Detalle Publicación


Low energy and carbohydrate intake associated with higher total antioxidant capacity in apparently healthy adults

Autores: Barbosa, K. B. F.; Pinheiro-Volp, A. C.; Marques-Rocha, J. L.; Rocha-Ribeiro, S. M.; Navarro Blasco, Íñigo; Zulet Alzórriz, María de los Ángeles; Martínez Hernández, Alfredo; Bressan, J.

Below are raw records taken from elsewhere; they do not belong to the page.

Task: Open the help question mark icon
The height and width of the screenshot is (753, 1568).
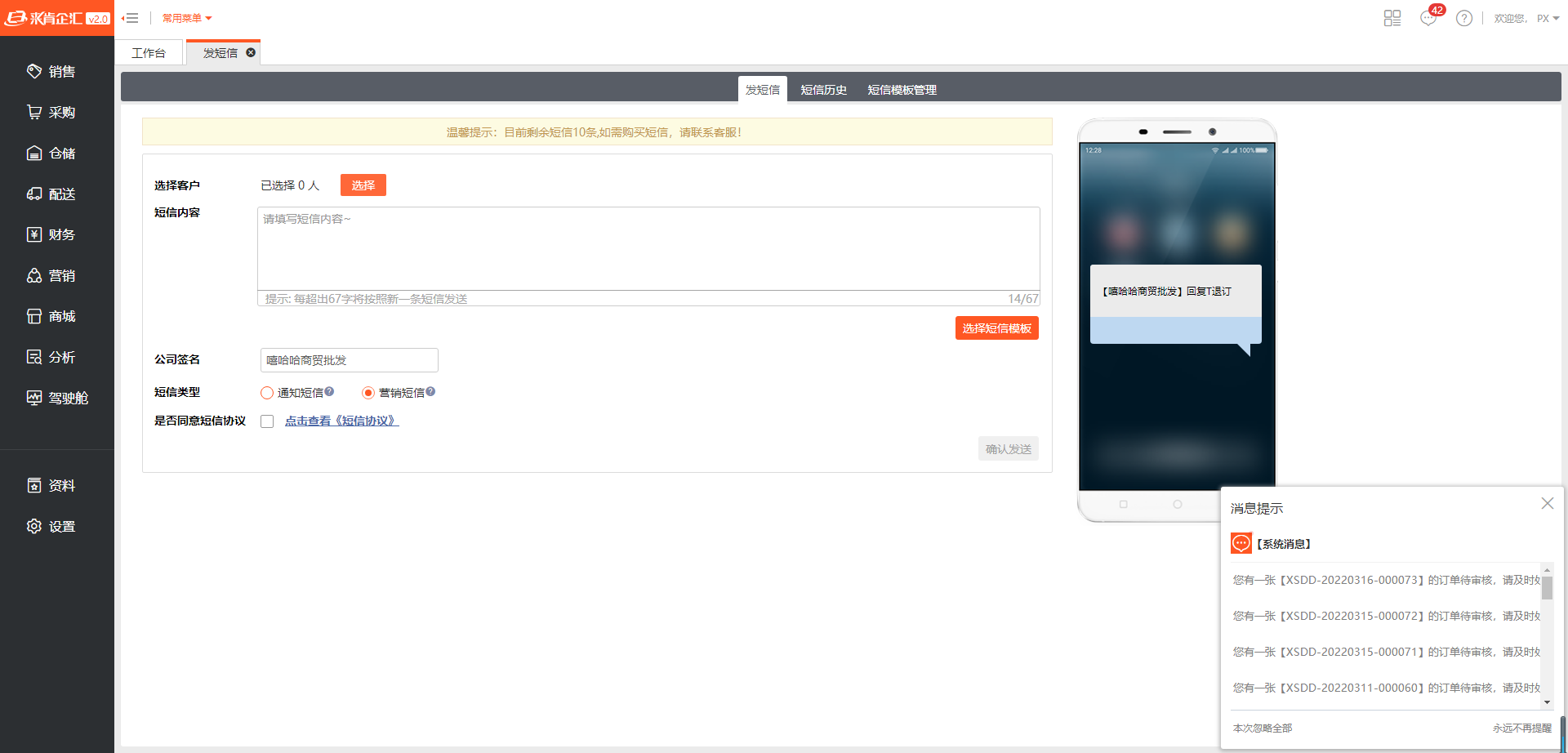Action: (1464, 18)
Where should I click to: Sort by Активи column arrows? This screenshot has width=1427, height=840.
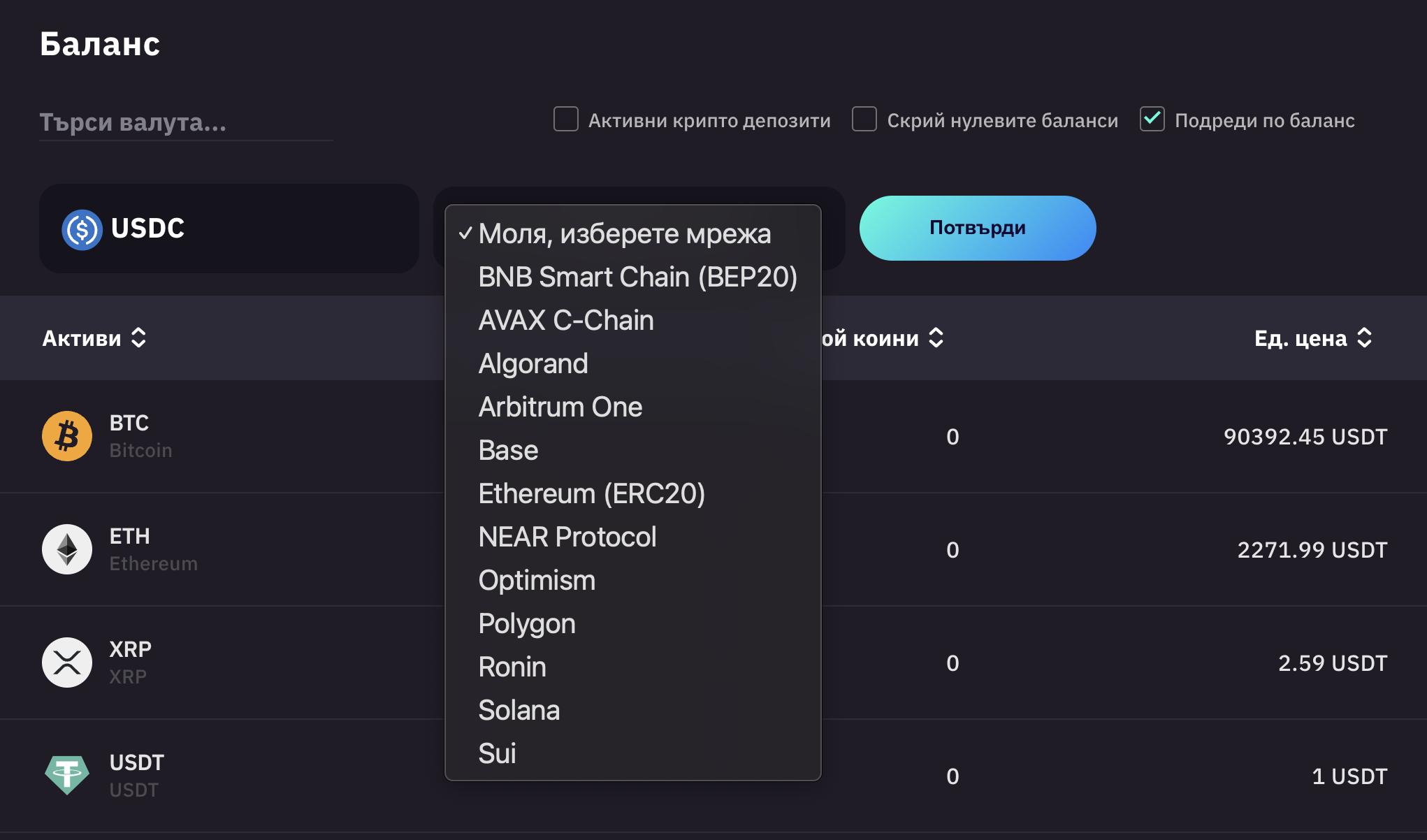coord(139,338)
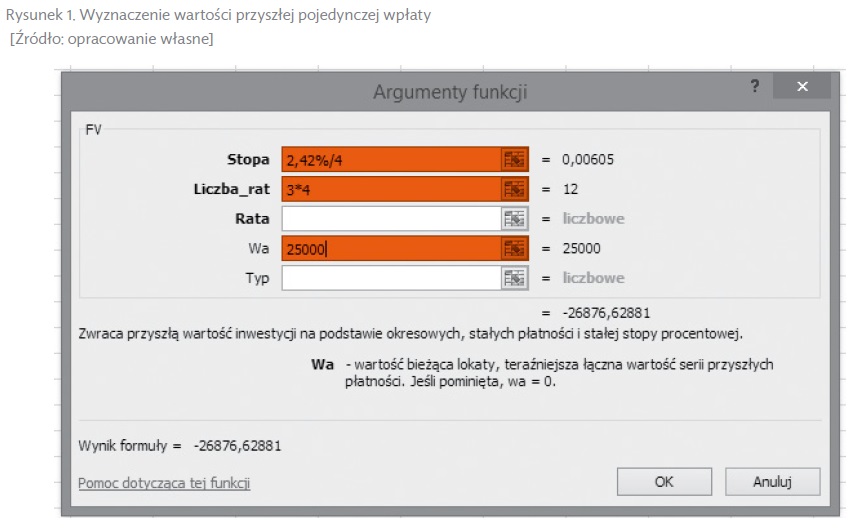Screen dimensions: 855x531
Task: Cancel the dialog with Anuluj
Action: [772, 482]
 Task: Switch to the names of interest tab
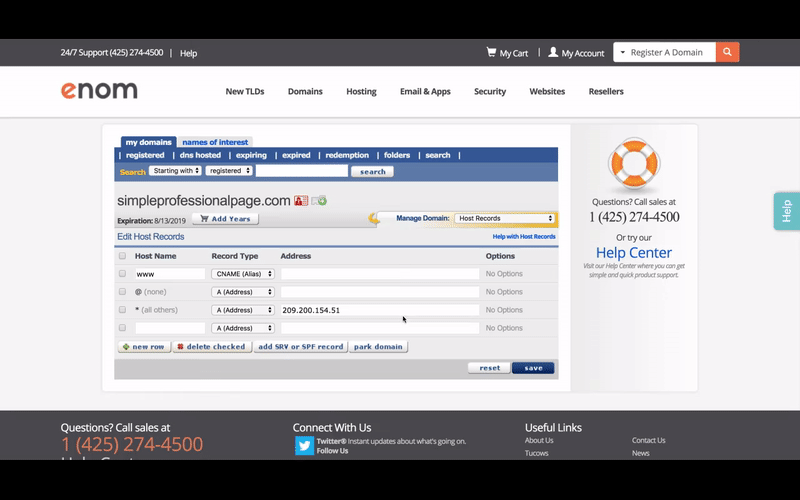(215, 142)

Título de la revista: NUTRITION
ISSN: 0899-9007
Volumen: 30
Número: 11-12
Páginas: 1349 - 1354
Fecha de publicación: 2014
OBJECTIVES: The aim of this study was to investigate the associations between plasma total antioxidant capacity (TAC) and anthropometric, biochemical, clinical, and dietary measurements in young and apparently healthy individuals. METHODS: We evaluated 156 individuals (91 women and 65 men; ages 23.1 ± 3.5 y; body mass index 22 ± 2.9 kg/m(2)) for anthropometrics, biochemical markers, clinical, dietary, and some components of the antioxidant defense system, including the plasma TAC. Statistical analyses were performed to detect differences between individuals with TAC higher and lower than the mean value and to screen the associations between TAC and variables of interest. A linear regression model was fitted to identify TAC predictors. RESULTS: Daily caloric intake and macronutrient consumption were lower in individuals who exhibited the highest TAC values (P < 0.05). Linear regression analysis showed that daily calories and carbohydrate intake was a possible negative TAC predictor (P < 0.05). Nevertheless, there was no difference in the values of oxidized low-density lipoprotein in the individuals separated by means of TAC. In contrast, individuals whose plasma TAC values were above the mean showed higher low-density lipoprotein cholesterol concentrations, total cholesterol/high-density lipoprotein cholesterol values, and selenium in nails (P < 0.05). CONCLUSIONS: In physiological conditions, the caloric intake level seems to be an important factor to act in the modulation of plasma TAC, before establishing anthropometric impairments of body or metabolic composition, or both. Additionally, the plasma TAC increase may be able to act as a compensatory mechanism.